++++ DATA PROVIDED ++++

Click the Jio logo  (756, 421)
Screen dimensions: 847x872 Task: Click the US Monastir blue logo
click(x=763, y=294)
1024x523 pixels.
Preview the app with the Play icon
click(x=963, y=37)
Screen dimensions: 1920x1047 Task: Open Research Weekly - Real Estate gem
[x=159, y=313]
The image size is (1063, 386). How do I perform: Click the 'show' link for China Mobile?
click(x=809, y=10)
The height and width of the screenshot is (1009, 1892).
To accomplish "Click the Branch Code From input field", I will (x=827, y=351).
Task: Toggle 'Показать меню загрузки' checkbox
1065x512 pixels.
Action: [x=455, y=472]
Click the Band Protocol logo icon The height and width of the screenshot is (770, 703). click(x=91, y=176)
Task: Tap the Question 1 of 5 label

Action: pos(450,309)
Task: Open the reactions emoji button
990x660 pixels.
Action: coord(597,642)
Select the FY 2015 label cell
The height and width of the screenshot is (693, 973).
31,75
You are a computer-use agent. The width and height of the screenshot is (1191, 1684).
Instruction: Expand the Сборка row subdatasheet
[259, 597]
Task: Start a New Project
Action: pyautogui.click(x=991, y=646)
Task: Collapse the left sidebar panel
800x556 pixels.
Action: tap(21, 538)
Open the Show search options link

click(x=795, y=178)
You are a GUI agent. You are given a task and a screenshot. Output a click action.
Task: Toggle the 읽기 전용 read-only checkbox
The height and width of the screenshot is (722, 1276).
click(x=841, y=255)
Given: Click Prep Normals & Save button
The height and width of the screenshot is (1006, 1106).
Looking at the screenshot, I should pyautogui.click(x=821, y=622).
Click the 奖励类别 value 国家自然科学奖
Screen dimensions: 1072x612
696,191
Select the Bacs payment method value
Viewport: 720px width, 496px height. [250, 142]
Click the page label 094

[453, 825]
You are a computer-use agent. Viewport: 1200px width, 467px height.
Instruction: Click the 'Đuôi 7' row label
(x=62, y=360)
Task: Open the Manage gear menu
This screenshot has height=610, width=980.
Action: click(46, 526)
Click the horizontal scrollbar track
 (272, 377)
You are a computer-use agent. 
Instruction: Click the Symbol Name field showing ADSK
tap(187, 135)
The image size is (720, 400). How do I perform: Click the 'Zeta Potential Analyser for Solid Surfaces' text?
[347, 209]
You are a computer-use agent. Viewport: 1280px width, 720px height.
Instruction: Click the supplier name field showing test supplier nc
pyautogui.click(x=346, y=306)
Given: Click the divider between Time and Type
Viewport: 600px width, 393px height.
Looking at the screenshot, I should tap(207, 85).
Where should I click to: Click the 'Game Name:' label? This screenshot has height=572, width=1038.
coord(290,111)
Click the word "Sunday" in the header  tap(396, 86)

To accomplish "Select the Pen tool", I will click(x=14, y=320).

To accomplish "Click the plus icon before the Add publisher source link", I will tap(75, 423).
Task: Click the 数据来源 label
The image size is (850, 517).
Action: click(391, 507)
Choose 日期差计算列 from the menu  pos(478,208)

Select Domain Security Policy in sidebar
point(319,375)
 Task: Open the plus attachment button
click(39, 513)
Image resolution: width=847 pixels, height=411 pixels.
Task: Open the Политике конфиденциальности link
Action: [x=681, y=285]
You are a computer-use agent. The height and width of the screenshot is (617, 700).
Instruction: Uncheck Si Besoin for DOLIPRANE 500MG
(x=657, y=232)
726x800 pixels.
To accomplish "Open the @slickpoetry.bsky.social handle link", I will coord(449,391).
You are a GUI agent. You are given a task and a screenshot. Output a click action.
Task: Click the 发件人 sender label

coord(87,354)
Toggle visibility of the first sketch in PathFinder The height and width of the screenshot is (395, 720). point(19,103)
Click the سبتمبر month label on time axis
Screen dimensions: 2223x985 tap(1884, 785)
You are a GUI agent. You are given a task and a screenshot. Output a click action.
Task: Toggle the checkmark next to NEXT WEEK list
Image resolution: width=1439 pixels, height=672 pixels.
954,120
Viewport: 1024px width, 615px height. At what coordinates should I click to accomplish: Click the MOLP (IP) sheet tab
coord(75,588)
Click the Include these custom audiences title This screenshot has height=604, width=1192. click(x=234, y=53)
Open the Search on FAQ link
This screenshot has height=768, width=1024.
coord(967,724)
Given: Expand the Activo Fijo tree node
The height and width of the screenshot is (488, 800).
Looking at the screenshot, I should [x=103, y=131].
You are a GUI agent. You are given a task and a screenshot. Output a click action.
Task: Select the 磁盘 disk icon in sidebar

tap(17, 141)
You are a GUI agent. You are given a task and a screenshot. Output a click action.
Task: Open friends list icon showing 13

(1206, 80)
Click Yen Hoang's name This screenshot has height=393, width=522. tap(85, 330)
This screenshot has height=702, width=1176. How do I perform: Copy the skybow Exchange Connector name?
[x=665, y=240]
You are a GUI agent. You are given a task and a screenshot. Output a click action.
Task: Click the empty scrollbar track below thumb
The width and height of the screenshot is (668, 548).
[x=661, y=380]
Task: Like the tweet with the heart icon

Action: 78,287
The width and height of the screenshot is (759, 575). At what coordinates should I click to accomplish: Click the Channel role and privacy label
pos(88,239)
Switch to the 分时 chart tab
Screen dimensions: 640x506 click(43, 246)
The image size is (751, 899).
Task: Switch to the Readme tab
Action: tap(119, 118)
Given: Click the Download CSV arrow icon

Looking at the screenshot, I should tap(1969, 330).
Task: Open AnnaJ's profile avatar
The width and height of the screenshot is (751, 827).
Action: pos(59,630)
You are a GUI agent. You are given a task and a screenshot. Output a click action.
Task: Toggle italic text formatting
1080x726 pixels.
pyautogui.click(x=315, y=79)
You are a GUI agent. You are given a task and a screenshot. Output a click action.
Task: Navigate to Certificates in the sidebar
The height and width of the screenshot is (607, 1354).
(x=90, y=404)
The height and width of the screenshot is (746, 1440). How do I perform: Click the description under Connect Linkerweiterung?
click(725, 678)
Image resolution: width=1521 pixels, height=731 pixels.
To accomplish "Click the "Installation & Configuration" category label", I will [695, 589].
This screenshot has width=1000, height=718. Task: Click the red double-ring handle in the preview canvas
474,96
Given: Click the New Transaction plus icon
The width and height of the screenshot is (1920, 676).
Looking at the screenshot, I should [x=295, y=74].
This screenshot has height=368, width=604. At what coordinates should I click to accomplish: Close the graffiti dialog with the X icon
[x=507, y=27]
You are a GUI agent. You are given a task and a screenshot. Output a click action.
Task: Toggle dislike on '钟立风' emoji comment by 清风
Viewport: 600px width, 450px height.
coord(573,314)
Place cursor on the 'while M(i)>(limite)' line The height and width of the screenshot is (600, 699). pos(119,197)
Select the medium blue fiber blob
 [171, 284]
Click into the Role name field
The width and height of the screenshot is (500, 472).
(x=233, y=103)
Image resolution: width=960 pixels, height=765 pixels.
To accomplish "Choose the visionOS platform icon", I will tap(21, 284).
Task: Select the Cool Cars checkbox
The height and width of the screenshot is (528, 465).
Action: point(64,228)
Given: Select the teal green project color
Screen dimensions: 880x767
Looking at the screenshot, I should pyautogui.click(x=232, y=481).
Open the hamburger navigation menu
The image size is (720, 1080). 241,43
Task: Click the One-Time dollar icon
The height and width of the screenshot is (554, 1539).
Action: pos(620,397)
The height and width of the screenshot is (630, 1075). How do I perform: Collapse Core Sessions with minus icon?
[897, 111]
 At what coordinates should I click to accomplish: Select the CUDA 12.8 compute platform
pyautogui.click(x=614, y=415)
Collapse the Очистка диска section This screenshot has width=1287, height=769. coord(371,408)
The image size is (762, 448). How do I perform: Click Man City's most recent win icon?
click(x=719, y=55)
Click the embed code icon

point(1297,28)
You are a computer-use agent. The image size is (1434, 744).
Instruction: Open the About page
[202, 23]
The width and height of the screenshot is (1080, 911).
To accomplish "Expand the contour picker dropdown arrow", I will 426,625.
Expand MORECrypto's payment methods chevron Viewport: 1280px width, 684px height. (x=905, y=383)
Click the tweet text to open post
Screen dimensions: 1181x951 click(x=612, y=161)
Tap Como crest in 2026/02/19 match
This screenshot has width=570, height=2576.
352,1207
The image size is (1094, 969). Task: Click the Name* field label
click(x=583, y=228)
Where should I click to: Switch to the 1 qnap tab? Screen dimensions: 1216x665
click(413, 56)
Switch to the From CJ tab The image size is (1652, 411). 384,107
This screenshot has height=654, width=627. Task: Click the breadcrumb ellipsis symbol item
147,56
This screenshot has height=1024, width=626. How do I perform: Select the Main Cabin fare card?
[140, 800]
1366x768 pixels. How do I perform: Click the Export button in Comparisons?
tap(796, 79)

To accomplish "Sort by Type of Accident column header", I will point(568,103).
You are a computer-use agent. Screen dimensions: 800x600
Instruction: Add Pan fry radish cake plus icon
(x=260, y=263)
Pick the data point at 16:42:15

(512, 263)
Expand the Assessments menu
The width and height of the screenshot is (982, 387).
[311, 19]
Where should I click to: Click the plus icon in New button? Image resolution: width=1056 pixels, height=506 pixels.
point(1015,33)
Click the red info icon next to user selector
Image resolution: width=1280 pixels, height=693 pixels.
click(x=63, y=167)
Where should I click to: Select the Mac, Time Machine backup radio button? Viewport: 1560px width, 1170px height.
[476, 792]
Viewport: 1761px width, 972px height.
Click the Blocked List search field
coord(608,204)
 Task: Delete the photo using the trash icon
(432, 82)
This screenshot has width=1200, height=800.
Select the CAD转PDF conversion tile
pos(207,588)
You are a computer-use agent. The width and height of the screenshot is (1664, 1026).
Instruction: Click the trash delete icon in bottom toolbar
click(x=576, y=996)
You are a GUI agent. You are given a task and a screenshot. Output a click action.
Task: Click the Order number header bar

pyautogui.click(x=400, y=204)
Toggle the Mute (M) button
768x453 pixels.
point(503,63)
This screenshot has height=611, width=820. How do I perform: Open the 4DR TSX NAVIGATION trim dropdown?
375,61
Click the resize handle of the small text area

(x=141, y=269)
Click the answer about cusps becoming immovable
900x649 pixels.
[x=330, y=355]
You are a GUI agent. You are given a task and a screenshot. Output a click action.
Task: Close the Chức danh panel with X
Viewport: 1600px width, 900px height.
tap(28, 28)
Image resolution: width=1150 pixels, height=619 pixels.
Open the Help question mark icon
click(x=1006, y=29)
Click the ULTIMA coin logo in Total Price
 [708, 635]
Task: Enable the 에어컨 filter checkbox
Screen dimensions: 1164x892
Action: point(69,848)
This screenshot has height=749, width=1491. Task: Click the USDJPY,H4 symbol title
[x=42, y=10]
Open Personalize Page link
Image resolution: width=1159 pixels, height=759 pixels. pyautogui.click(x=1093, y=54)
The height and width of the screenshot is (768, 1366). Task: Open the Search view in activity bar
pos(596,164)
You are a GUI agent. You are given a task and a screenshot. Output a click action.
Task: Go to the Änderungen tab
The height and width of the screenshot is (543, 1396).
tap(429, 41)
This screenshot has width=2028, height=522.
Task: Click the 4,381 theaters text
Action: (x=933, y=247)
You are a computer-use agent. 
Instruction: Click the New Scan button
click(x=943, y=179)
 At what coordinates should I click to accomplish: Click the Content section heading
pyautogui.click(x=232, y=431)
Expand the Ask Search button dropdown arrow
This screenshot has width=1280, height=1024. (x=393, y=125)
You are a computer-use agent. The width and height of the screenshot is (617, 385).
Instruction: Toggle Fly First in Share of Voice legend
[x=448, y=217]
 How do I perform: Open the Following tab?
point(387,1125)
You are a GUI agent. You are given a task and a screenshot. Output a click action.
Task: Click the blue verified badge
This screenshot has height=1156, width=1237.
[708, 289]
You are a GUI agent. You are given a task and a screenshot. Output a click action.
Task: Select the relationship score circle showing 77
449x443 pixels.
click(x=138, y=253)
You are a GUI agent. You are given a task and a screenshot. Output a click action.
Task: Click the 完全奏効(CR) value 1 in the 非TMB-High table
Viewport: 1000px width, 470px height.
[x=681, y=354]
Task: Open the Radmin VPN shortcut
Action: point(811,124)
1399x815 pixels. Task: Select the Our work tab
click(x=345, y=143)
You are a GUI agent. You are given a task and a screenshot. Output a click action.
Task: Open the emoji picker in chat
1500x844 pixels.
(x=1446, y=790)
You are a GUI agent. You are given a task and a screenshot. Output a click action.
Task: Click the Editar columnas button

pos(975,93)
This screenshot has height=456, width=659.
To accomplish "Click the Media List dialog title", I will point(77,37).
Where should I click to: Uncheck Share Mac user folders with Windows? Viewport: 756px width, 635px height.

++++

> _EXERCISE GOAL_:
Each line in the listing above that includes "next" is to be copied.

> _EXERCISE RESPONSE_:
Task: Toggle the checkmark next to NEXT WEEK list
Click the red info icon next to user selector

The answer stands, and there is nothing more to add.